Release Date: January 17th, 2000; October 11th, 2005.
Genre: Instrumental Post-Rock.
Label: Sad Loud America (SLA001), Temporary Residence Limited (TRR85)
Track listing:
"A Song for Our Fathers" – 5:42
"Snow and Lights" – 8:17
"Magic Hours" – 8:29
"Look into the Air" – 5:30
"Glittering Blackness" – 5:30
"Time Stops" – 9:55
"Remember Me as a Time of Day" – 5:27
I purchased the debut release of Explosions in the Sky in the spring of 2003 as a six or seventh grader with an aurally unhealthy diet of Napalm Death. Needless to say, I was not well versed in the language of instrumental music. How Strange, Innocence was a find introduction. Soon after listening, I purchased F#A#(Infinity) by Godspeed You! Black Emperor. Those two cds combined were the bait and hook that dragged me into the world of post-rock.

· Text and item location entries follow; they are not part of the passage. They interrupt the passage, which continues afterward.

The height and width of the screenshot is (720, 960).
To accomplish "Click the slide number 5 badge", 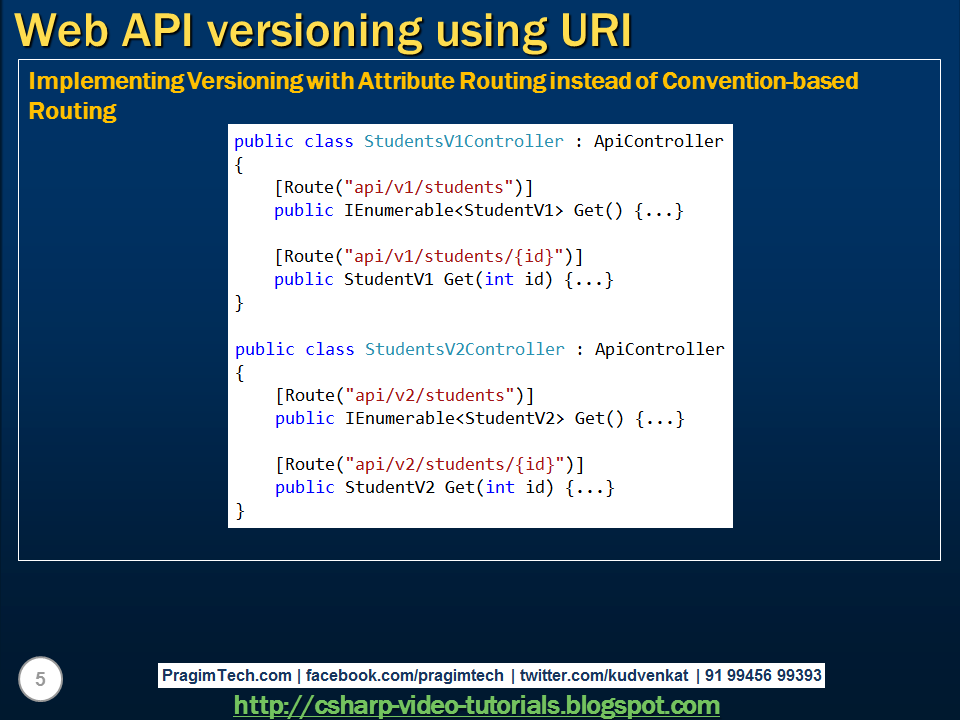I will 40,677.

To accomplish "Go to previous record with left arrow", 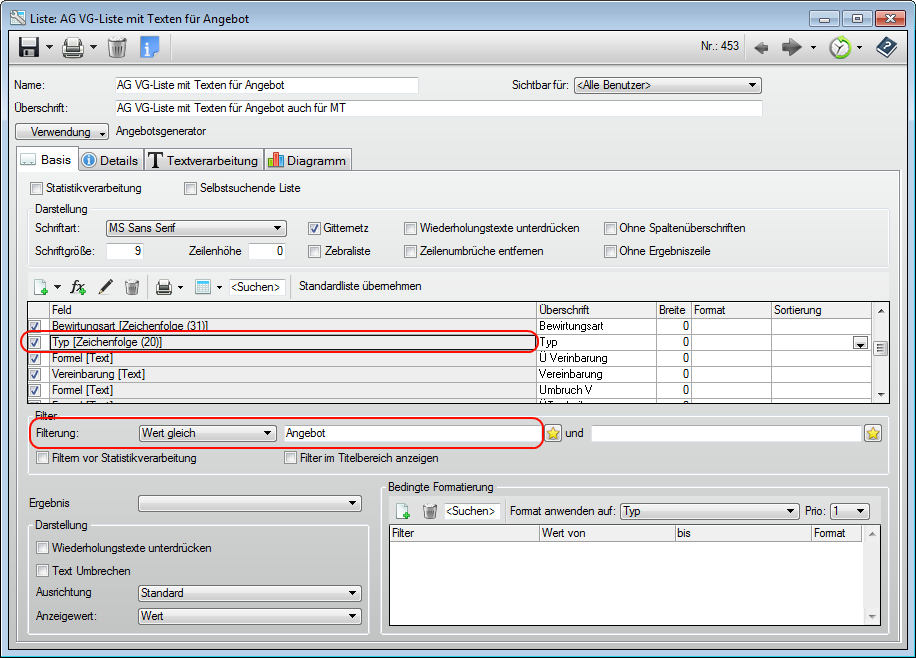I will pyautogui.click(x=762, y=47).
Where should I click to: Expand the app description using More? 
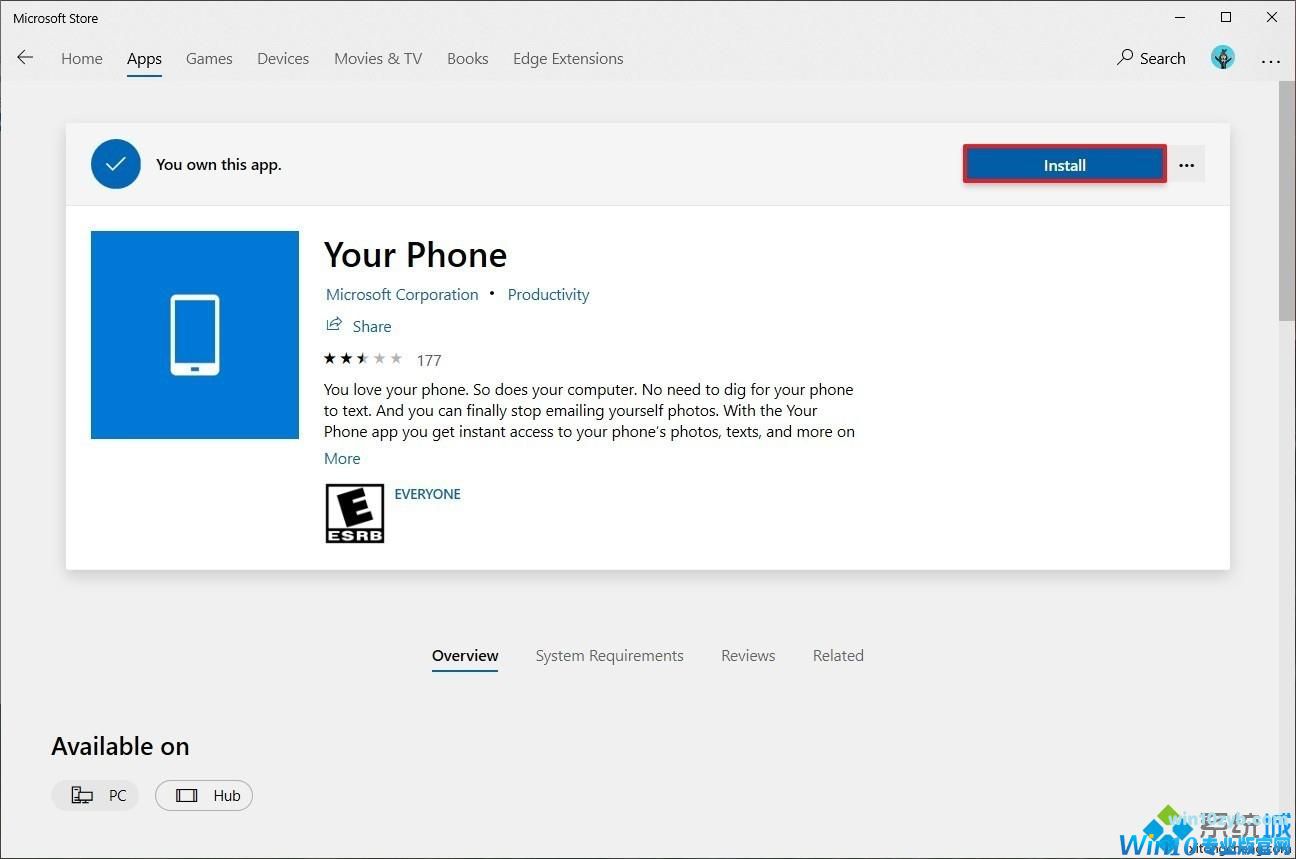342,458
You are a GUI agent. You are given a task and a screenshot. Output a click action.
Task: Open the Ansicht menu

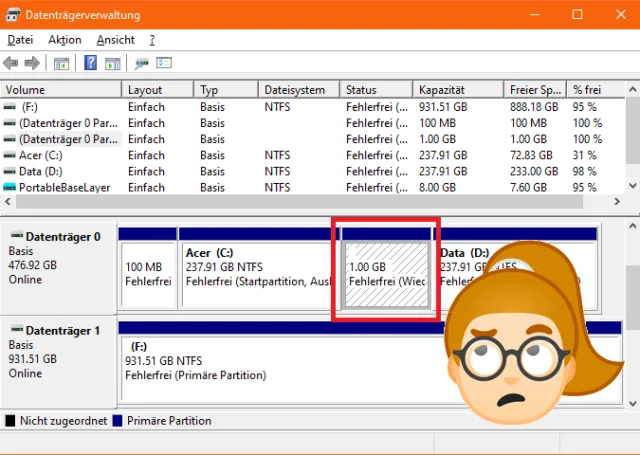(x=115, y=40)
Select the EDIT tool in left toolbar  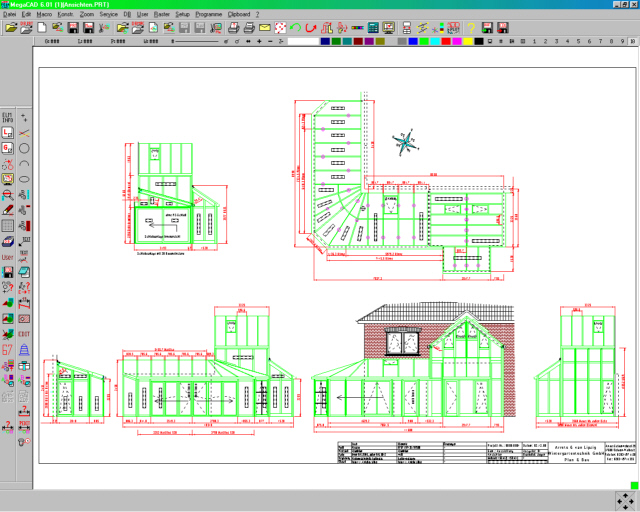tap(25, 333)
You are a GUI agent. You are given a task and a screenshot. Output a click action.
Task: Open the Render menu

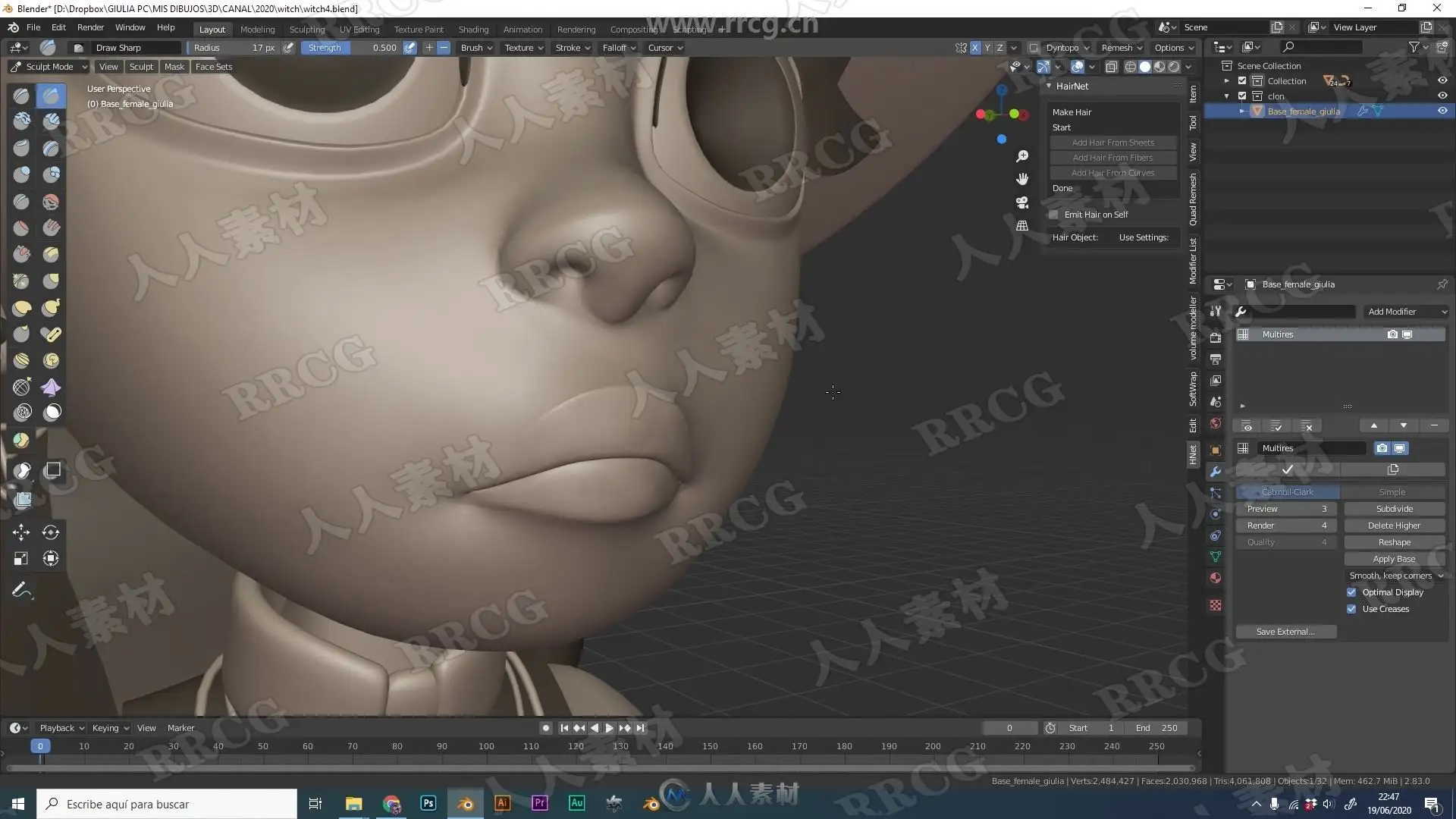tap(90, 27)
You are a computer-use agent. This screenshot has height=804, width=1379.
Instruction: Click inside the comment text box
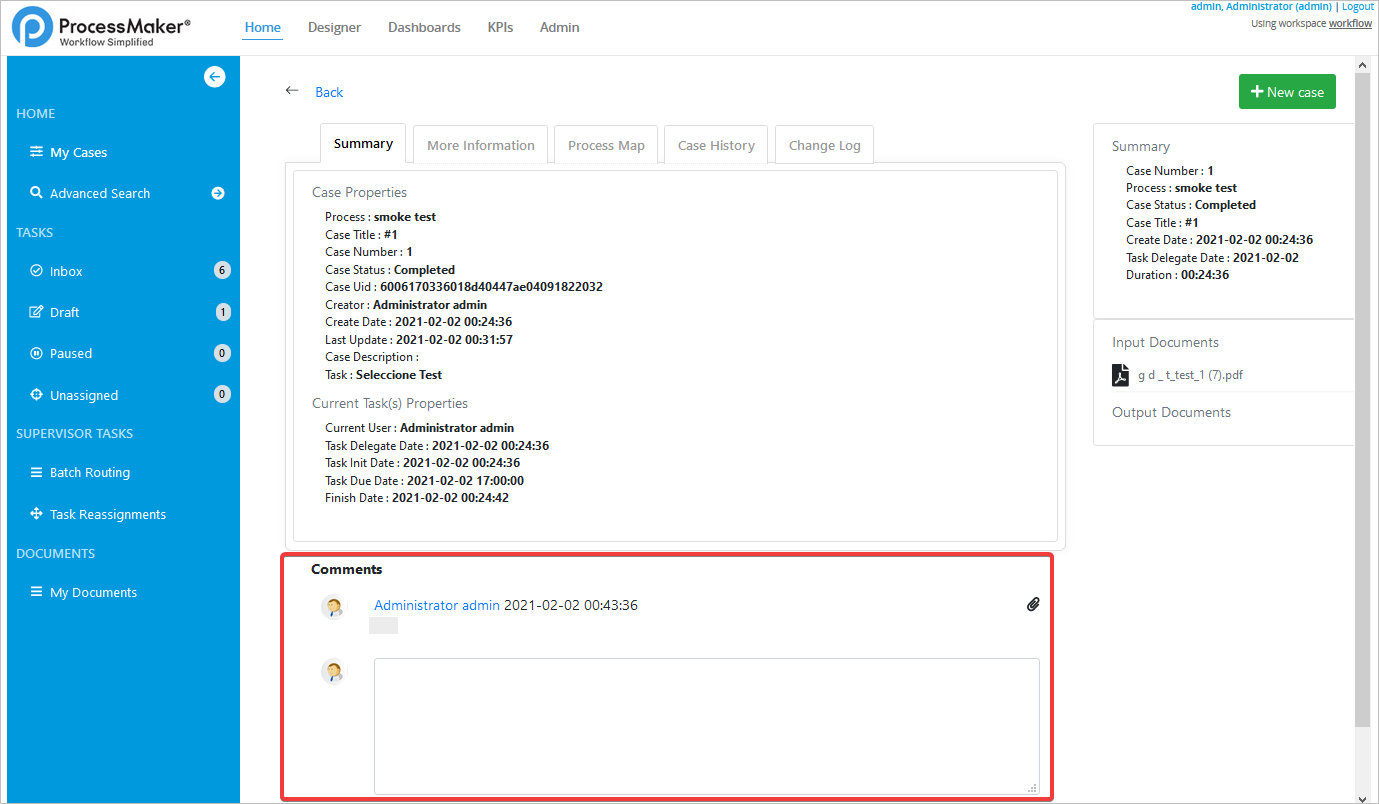706,726
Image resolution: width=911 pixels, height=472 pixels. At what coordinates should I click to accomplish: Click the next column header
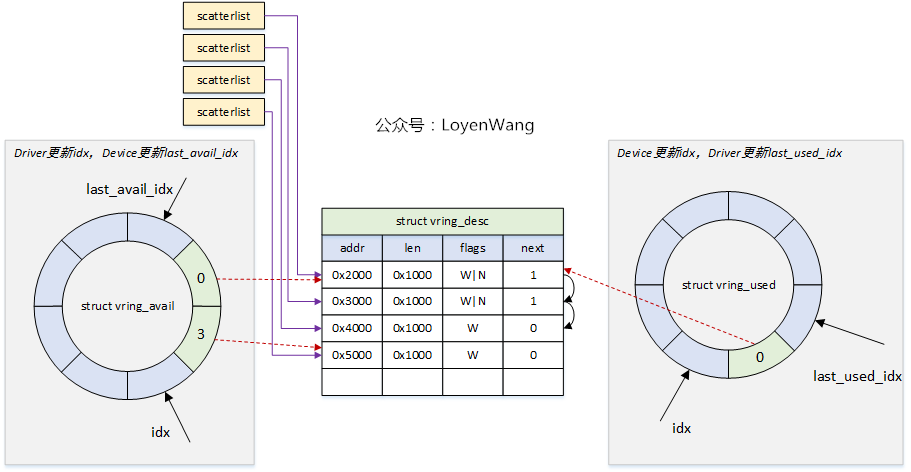[533, 247]
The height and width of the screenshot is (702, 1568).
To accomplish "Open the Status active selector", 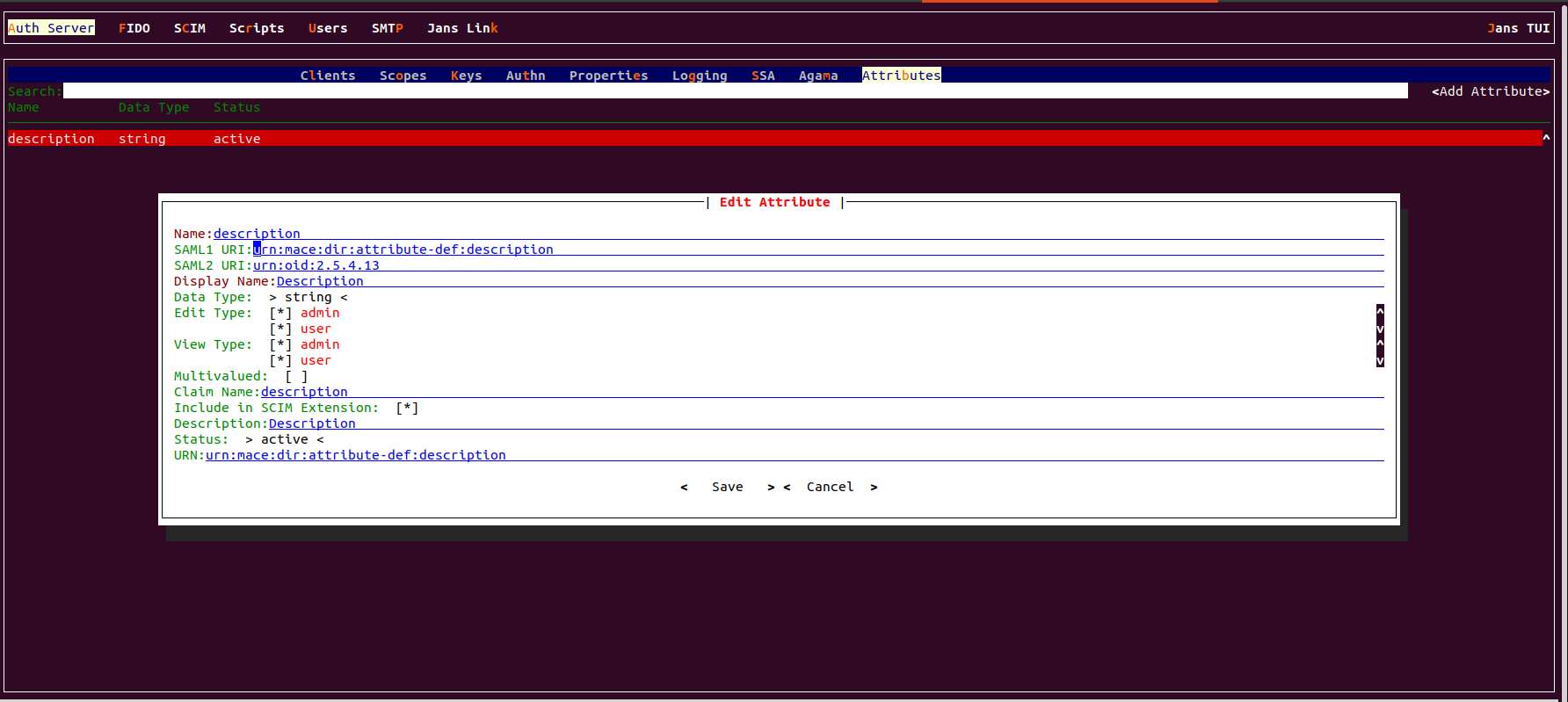I will pyautogui.click(x=284, y=439).
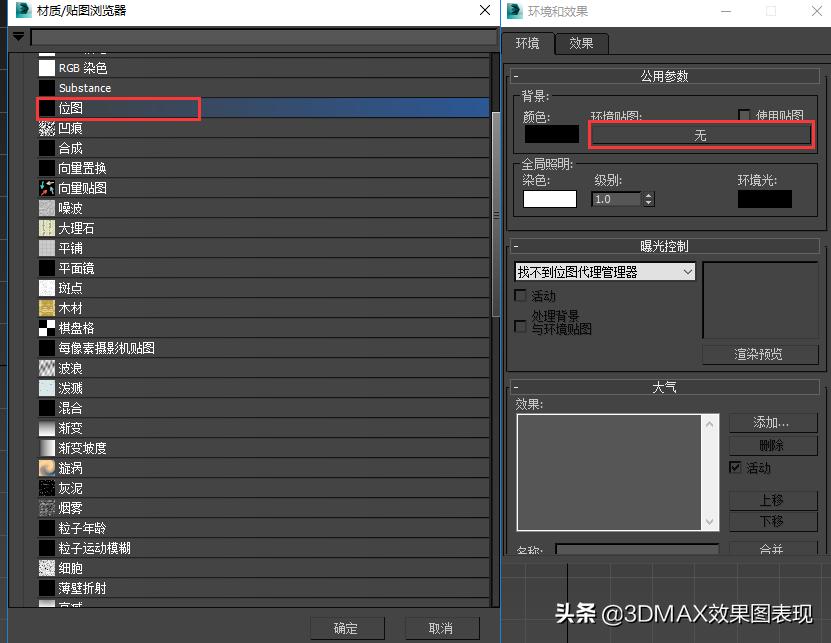Image resolution: width=831 pixels, height=643 pixels.
Task: Check 处理背景与环境贴图 option
Action: coord(518,327)
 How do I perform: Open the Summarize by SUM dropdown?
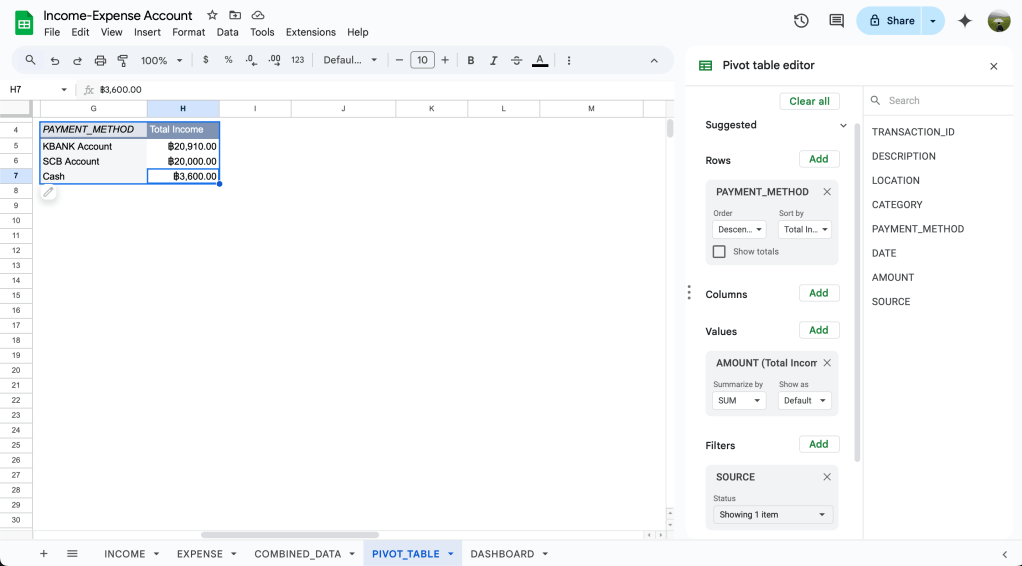point(739,401)
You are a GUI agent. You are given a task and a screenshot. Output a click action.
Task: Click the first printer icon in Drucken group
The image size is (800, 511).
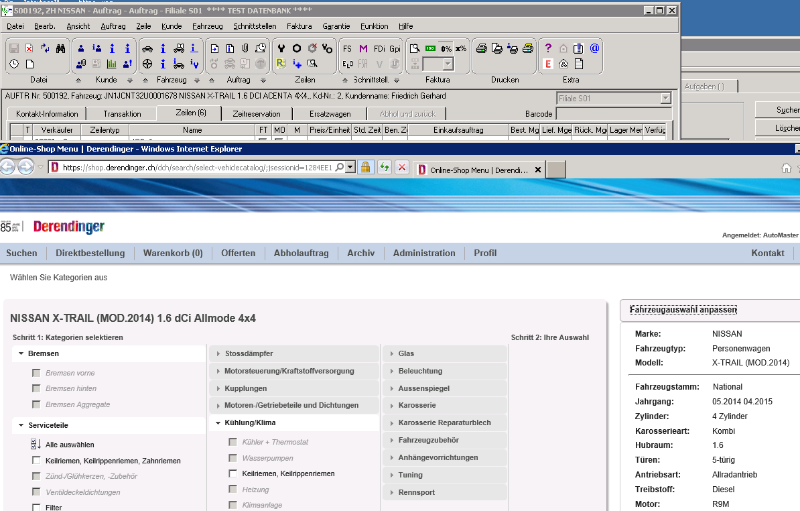[480, 48]
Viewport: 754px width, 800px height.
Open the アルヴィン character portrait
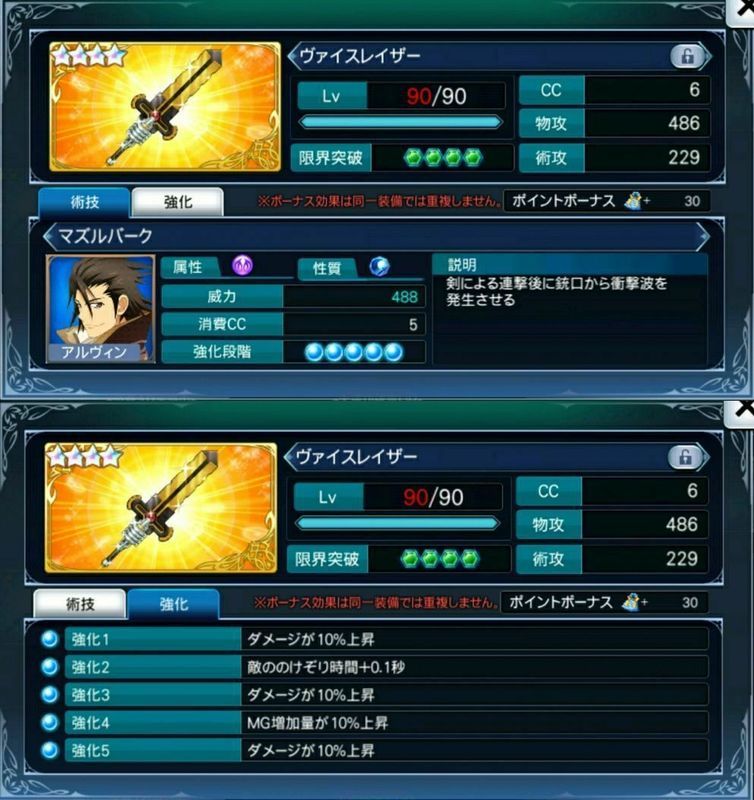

The cd starts off with the emotionally hard hitting "A Song For Our Fathers". The bassline slowly weaves in and out of the song, between hills of feedback, compressed drums, and a crescendo that unexpectedly breaks, only to go into the cds perhaps heaviest moment.
The next track, "Snow And Lights", lays out just like the title suggests. The cold guitars overlapping the over-the-top compressed drums, slowly building and coming to noisy climax that embodies the emotions of a winter storm.
The cd's final track "Remember Me As A Time Of Day" showcases the band's strength without any real words (Pardon the pun) at all. Between the layers of clean guitars, the drums that somehow manage to overpower the whole song into a rythmic masterpiece, the atmospheric pick slides, the song is perhaps one of Explosions in the Sky's most memorable songs.